** Information given **
☆ ☆ ☆ ☆ ☆ ☆ ☆

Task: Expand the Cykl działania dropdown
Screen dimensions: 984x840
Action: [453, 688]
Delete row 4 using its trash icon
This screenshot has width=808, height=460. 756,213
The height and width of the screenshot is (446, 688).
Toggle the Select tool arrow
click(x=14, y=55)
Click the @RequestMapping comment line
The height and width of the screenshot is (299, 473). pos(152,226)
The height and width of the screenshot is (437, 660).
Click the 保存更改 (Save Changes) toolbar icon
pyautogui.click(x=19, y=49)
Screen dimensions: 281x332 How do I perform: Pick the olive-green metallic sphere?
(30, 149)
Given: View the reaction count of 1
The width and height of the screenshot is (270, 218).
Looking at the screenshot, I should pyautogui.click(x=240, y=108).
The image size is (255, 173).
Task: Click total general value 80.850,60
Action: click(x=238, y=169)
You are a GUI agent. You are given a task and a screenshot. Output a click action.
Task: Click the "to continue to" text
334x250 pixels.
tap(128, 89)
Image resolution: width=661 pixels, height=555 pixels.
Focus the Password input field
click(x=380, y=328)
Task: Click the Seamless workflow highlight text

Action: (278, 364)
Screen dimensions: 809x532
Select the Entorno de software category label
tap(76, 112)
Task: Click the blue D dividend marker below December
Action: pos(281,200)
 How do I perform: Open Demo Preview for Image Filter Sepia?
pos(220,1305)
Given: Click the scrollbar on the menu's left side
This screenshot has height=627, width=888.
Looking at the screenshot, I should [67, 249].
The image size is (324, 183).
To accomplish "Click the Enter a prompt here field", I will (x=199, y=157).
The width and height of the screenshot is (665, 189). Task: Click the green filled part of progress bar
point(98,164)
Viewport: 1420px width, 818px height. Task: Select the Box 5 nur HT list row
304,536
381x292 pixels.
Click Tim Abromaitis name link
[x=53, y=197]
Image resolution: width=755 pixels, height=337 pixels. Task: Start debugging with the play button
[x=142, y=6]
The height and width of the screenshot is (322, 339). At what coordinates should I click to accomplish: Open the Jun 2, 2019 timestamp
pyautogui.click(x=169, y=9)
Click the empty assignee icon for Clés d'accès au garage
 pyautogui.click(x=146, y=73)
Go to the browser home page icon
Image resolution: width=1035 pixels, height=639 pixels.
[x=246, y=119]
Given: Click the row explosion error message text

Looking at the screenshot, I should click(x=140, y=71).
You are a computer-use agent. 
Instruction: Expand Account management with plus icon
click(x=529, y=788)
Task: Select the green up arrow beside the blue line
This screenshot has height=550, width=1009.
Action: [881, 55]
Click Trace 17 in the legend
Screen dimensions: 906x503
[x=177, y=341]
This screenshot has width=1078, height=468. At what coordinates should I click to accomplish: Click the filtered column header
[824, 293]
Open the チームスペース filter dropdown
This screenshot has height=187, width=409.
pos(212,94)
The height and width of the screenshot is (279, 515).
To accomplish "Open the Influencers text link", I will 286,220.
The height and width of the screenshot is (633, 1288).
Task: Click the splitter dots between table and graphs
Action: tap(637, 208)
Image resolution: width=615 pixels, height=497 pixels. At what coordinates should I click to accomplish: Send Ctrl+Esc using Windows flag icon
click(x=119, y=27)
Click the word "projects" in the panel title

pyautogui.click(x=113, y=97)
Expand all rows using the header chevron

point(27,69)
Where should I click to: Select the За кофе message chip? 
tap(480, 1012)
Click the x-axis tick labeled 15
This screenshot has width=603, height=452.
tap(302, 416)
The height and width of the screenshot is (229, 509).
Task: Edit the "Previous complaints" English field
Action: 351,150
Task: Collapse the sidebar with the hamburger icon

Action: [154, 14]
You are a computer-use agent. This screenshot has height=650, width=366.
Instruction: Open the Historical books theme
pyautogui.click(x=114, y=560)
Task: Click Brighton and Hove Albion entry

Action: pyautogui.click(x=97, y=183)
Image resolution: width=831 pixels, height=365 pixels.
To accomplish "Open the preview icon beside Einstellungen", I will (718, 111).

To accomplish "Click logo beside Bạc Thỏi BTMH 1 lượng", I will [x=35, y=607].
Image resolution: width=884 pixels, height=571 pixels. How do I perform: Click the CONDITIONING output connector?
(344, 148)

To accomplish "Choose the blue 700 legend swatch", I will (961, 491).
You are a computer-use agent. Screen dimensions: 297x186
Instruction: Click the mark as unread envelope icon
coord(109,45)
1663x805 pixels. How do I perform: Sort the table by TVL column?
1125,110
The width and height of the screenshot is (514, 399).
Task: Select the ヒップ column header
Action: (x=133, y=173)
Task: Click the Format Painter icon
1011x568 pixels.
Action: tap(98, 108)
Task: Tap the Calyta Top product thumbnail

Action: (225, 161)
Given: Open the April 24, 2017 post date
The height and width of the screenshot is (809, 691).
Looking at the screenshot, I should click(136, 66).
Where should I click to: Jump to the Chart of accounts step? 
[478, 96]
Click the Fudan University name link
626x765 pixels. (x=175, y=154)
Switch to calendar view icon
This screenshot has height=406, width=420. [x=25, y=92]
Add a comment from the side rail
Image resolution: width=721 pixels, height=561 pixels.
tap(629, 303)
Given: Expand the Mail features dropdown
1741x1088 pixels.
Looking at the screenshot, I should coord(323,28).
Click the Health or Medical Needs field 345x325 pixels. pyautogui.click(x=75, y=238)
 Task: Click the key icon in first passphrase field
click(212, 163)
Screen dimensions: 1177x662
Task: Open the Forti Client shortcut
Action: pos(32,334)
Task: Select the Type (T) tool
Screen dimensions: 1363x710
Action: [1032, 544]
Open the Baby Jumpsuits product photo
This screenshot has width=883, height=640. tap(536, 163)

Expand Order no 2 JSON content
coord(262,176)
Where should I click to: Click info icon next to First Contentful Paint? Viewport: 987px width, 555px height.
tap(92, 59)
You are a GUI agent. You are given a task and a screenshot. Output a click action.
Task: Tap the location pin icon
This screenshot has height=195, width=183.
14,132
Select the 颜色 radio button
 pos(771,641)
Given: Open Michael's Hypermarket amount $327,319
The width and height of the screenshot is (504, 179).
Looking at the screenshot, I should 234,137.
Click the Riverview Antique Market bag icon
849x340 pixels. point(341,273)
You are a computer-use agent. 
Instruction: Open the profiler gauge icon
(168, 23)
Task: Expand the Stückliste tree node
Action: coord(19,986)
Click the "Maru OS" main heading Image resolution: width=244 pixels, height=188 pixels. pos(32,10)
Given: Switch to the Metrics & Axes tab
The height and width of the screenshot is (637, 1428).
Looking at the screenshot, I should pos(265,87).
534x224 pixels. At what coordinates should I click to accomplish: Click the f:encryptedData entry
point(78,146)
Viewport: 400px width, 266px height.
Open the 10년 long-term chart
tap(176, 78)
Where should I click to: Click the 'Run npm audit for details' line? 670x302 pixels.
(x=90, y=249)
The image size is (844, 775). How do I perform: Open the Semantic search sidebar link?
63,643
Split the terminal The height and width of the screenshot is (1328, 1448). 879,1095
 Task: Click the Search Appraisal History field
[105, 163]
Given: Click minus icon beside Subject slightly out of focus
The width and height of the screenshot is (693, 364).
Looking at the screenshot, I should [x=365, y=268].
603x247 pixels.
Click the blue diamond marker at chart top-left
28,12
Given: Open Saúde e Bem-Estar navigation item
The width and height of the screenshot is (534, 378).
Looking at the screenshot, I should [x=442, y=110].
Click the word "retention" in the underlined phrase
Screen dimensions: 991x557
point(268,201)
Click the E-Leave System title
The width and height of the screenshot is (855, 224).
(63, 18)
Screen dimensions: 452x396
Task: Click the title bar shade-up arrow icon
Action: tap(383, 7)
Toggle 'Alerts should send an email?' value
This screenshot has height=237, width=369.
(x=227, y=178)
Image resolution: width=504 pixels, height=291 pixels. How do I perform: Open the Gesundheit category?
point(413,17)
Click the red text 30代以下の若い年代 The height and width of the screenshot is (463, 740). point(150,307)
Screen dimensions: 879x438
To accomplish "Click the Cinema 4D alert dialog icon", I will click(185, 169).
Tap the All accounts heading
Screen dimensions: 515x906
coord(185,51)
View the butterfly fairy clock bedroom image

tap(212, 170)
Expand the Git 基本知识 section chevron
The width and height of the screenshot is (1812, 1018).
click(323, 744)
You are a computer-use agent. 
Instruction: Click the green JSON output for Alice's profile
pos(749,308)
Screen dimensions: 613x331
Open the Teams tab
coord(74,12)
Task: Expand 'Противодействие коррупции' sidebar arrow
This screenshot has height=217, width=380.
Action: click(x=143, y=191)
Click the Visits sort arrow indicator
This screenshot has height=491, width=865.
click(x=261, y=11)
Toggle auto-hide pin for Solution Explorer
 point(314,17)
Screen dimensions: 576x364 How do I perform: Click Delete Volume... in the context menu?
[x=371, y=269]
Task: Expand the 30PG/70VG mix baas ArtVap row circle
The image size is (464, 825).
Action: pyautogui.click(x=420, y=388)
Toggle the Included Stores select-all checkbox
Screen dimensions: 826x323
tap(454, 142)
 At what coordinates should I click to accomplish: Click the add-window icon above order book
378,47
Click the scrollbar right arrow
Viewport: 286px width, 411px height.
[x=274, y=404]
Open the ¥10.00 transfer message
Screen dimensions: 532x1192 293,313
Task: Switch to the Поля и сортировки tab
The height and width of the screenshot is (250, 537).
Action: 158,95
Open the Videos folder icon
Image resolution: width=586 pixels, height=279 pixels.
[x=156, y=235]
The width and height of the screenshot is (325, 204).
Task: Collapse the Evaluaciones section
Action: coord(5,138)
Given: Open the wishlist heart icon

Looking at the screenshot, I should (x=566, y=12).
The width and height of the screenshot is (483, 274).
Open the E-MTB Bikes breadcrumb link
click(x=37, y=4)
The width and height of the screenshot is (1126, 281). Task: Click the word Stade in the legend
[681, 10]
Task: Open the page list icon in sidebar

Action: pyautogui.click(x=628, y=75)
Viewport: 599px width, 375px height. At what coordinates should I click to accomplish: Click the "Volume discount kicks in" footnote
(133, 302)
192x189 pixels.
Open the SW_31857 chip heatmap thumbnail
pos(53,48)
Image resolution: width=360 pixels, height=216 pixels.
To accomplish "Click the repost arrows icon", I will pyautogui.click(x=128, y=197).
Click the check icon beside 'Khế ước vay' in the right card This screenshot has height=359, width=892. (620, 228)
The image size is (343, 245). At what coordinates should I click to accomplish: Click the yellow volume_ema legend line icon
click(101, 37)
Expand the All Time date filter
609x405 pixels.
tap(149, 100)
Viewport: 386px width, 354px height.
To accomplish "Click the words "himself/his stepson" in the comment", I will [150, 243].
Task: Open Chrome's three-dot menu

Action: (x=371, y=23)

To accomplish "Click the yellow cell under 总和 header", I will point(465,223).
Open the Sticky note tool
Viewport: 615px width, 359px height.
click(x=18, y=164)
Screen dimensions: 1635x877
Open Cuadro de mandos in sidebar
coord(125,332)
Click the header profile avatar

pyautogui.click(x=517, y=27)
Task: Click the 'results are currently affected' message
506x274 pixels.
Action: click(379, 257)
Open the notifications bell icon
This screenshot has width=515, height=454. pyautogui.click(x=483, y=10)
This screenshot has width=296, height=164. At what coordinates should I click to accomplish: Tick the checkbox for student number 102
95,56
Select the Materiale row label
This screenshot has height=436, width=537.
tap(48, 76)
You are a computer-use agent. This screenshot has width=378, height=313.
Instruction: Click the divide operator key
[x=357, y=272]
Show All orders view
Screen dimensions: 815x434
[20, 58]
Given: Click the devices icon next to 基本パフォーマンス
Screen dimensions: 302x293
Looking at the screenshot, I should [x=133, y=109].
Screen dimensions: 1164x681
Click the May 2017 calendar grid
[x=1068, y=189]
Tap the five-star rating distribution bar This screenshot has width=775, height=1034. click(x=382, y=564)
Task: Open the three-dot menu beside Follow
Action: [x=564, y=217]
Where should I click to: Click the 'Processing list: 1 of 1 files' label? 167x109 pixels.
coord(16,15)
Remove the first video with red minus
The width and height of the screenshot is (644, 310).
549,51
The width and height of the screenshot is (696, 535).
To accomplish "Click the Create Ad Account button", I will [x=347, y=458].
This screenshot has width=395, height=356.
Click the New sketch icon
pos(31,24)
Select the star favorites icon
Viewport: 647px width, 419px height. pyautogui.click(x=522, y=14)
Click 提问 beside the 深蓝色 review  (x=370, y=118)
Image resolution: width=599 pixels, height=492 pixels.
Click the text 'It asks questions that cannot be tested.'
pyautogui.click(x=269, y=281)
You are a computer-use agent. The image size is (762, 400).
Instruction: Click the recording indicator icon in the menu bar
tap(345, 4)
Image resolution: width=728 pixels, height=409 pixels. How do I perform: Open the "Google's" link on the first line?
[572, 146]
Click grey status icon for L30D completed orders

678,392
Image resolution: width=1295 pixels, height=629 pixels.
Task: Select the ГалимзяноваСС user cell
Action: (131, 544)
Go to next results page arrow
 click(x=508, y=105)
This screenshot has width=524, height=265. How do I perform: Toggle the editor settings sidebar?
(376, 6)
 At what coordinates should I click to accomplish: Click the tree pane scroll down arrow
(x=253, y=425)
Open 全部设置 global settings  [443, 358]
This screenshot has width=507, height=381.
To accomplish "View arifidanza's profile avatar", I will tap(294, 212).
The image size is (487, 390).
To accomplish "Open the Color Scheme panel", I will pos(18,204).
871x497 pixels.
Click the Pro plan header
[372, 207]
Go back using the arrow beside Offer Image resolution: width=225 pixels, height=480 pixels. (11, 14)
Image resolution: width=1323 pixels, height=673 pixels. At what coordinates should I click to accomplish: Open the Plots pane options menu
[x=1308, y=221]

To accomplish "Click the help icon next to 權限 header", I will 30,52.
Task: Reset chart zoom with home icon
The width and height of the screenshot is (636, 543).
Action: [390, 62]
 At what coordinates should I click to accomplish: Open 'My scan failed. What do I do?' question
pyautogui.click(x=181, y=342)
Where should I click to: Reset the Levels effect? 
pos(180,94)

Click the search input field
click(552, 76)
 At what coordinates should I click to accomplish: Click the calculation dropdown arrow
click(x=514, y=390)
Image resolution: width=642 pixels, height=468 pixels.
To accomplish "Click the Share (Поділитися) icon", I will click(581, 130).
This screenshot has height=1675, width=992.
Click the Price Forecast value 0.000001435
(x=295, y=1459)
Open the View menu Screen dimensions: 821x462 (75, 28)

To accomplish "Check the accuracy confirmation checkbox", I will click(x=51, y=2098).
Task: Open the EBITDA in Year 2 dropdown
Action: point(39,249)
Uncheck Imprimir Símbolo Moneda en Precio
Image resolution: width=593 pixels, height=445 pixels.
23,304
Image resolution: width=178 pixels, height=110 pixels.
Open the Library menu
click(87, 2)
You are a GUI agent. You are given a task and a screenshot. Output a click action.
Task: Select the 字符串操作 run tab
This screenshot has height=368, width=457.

☆ ☆ ☆ ☆ ☆ ☆ ☆

** What to produce **
Extract each line holding the word "computer" from the records.

** Response to this task **
You are a computer-use agent. 
You are a computer-use agent. This screenshot has height=650, width=366.
You are a computer-use agent. Screen dimensions: 297x186
You are a computer-use agent. 
You are a computer-use agent. 
You are a computer-use agent. This screenshot has width=378, height=313.
You are a computer-use agent. The image size is (762, 400).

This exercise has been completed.